There’s a scene in the recent film Corsage in which Vicky Krieps, playing the melancholy anorexic Empress Elisabeth of Austria, indulges in an outburst at her maid. As part of the arduous process of getting dressed, she must be encased in an impossibly small corset (the real empress reportedly had a waist of sixteen inches). Krieps snaps at the maid who cannot lace her tightly enough and demands someone else pull the strings to impose such waspish proportions. Watching the scene, you’d be forgiven for thinking that such restrictive undergarments were normal for high-class women in the eighteenth and nineteenth centuries — and therefore expected for any female actor in a period drama. The myths of women swooning from lack of oxygen have taken on a whole history of their own.
Krieps described how her corset plunged her into “deep sadness,” while Simone Ashley — who played Kate Sharma in the second series of Bridgerton — said her costume stopped her from eating and moving. Emilia Schüle, who plays Marie Antoinette in a new PBS drama, said: “It was great preparation for the character because you really suffer.” The corset, and the pain it is supposed to induce, have taken on a feminist angle.

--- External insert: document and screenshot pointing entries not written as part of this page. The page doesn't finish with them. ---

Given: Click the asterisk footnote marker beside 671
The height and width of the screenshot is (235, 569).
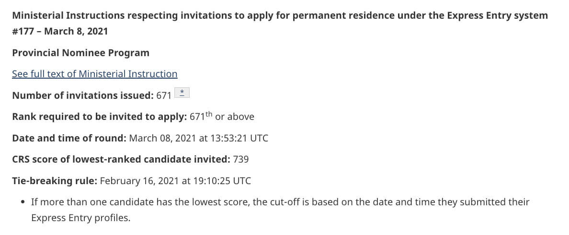Looking at the screenshot, I should click(182, 93).
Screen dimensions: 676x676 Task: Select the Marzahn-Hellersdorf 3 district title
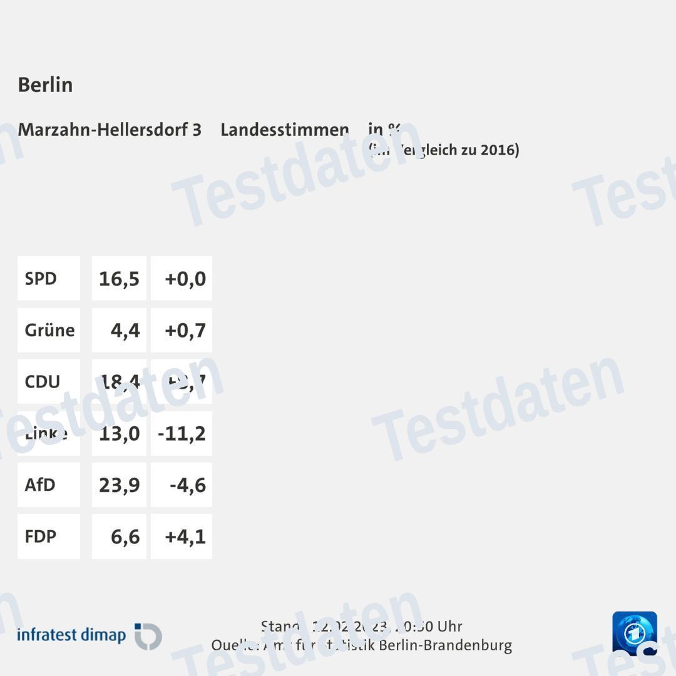(110, 130)
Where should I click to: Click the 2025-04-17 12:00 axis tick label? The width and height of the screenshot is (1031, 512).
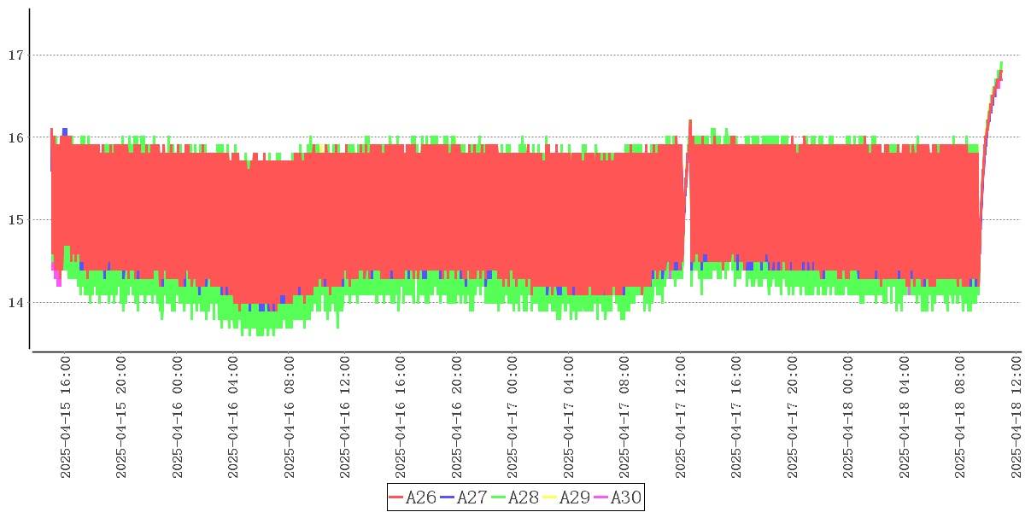682,417
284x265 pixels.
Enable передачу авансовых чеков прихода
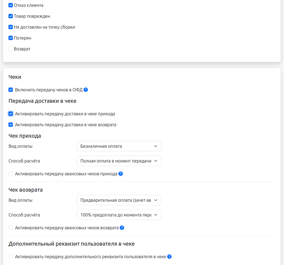tap(11, 174)
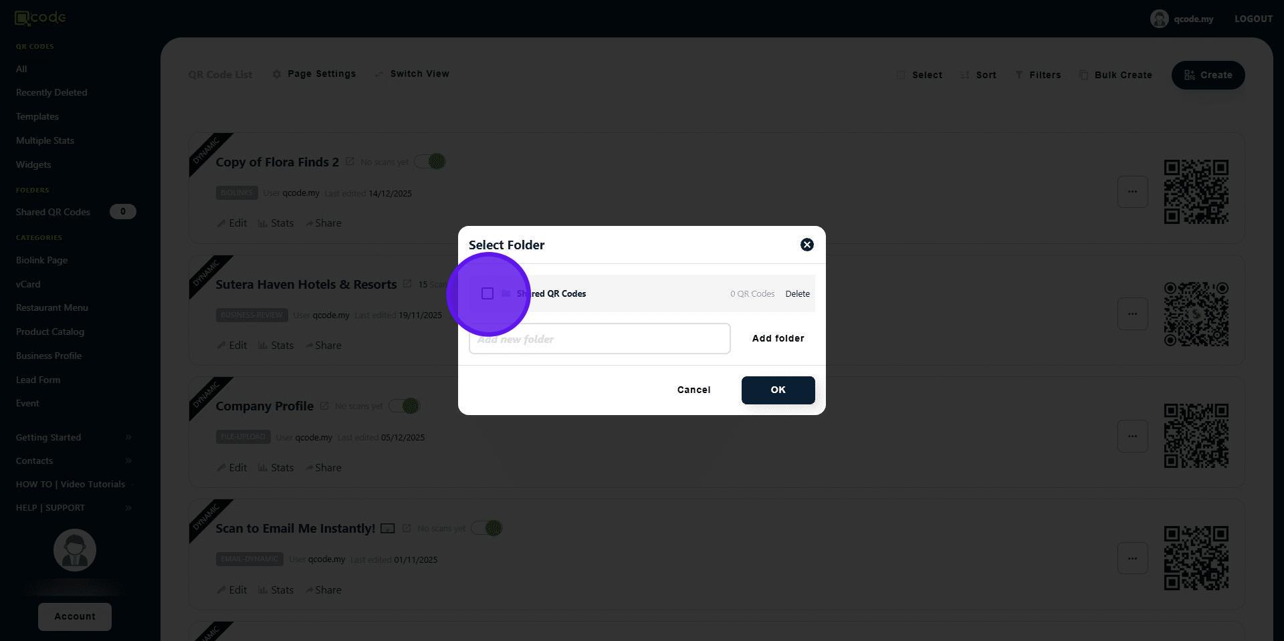The width and height of the screenshot is (1284, 641).
Task: Cancel the folder selection
Action: (x=693, y=390)
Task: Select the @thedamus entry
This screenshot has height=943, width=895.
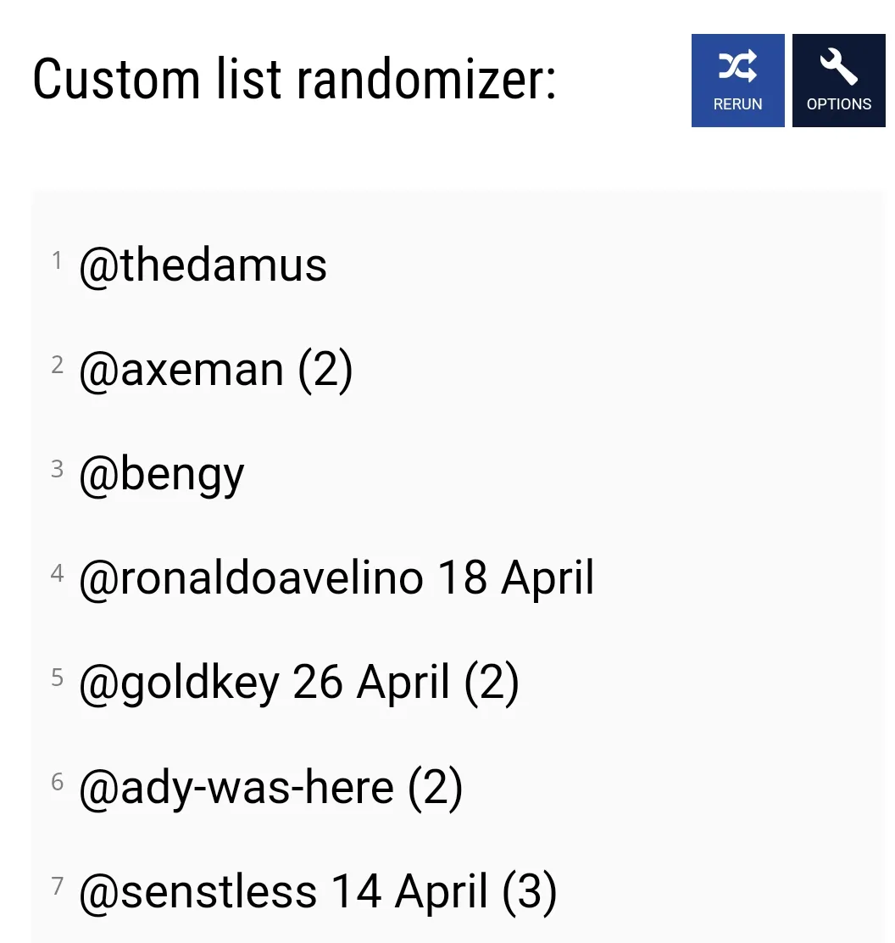Action: [x=203, y=265]
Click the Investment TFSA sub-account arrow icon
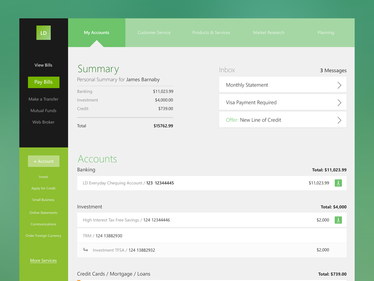 [x=86, y=250]
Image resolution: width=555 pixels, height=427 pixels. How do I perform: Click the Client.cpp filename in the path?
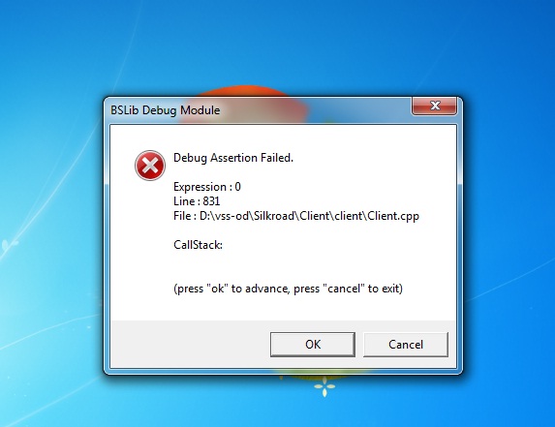click(x=393, y=216)
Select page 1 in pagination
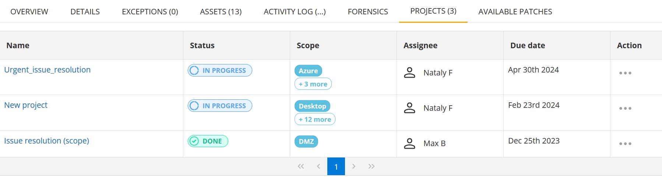This screenshot has height=177, width=662. (336, 167)
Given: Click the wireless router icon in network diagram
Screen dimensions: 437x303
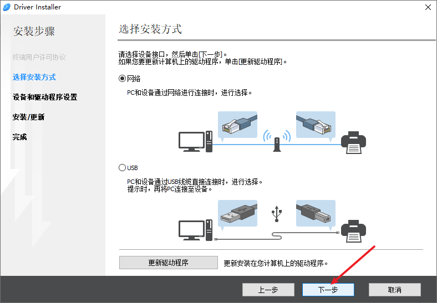Looking at the screenshot, I should [x=277, y=141].
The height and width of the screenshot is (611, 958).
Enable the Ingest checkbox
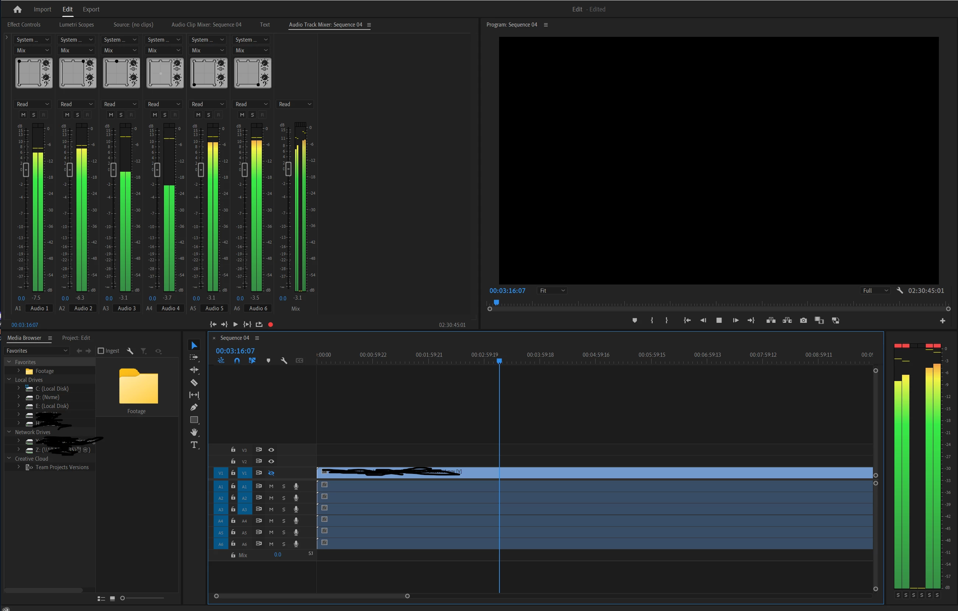pos(101,351)
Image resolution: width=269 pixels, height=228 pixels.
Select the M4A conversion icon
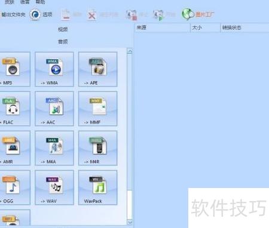tap(54, 148)
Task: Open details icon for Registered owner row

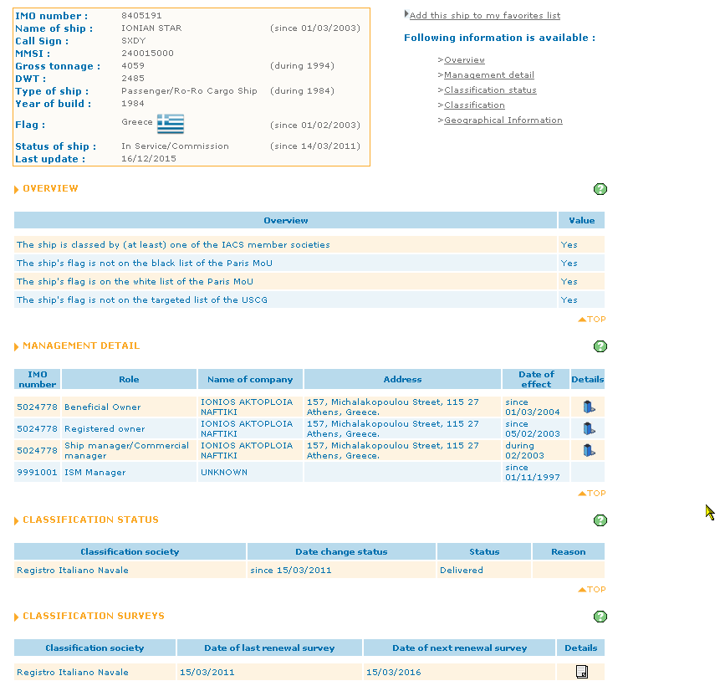Action: pyautogui.click(x=589, y=429)
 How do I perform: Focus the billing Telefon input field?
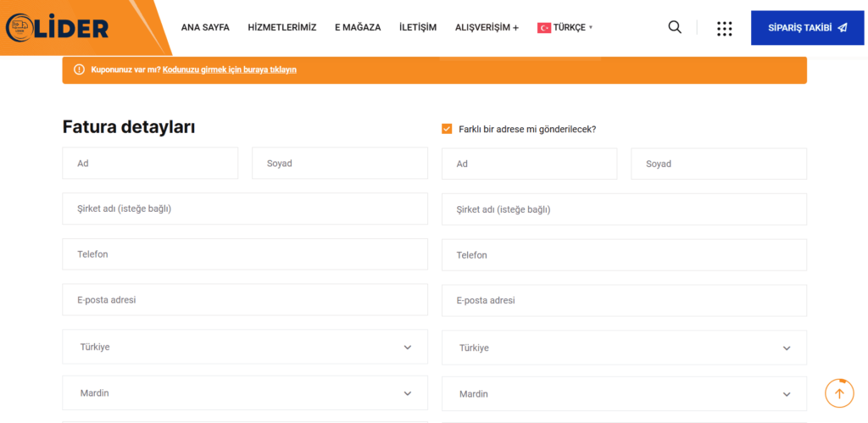245,254
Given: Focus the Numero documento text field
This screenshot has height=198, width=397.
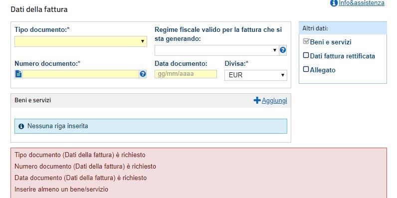Looking at the screenshot, I should (x=80, y=74).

Rumors recently spread of “safety concerns” about the corset, with reports that they might be banned from Netflix and BBC dramas (since denied by both). Regardless, it’s clear that plenty of actors would prefer to keep their own underwear on. But there is a problem here. If the television corset really is as uncomfortable as the actors report, then the costume departments deserve to be fired. Far from being an excruciating, constrictive symbol of female repression, the corset has as nuanced a history as any other item of underwear.
The use of structured undergarments to create the illusion of a narrow waist can be traced back long before whaleboned women in stiff Victorian gowns. In one twelfth-century manuscript, there’s an illustration of a winged demon dressed as a woman, complete with laced “stays” around his torso. By the Elizabethan period, women with slim waists and exaggerated breasts and hips are found in almost every portrait.
Despite the pursuit of a narrow waist, corsets were not meant to be uncomfortable. They would not have pinched or bruised the wearers’ ribs: they would have been custom-made and worn over a chemise to prevent rubbing. Nor was this fashion limited to women. There was an Elizabethan fascination with slim male silhouettes that continued up until the early nineteenth century, with well-to-do men often wearing corsets, including dandies like Beau Brummell (not to mention his convex friend Prinny).
Ironically, the Regency period in which Bridgerton is notionally set may have been the most lax in history in terms of women’s undergarments: the neoclassical line of the “Empire” dress had brought with it an abrupt change. Some women forwent corsets entirely, while others wore shorter undergarments that supported their breasts without cinching their waists.
Perhaps, in its emphasis on its actors being forced to show off preternaturally narrow waists and elevated breasts, the Bridgerton school of corsetry has more in common with Kardashian-era Spanx than with the early nineteenth century.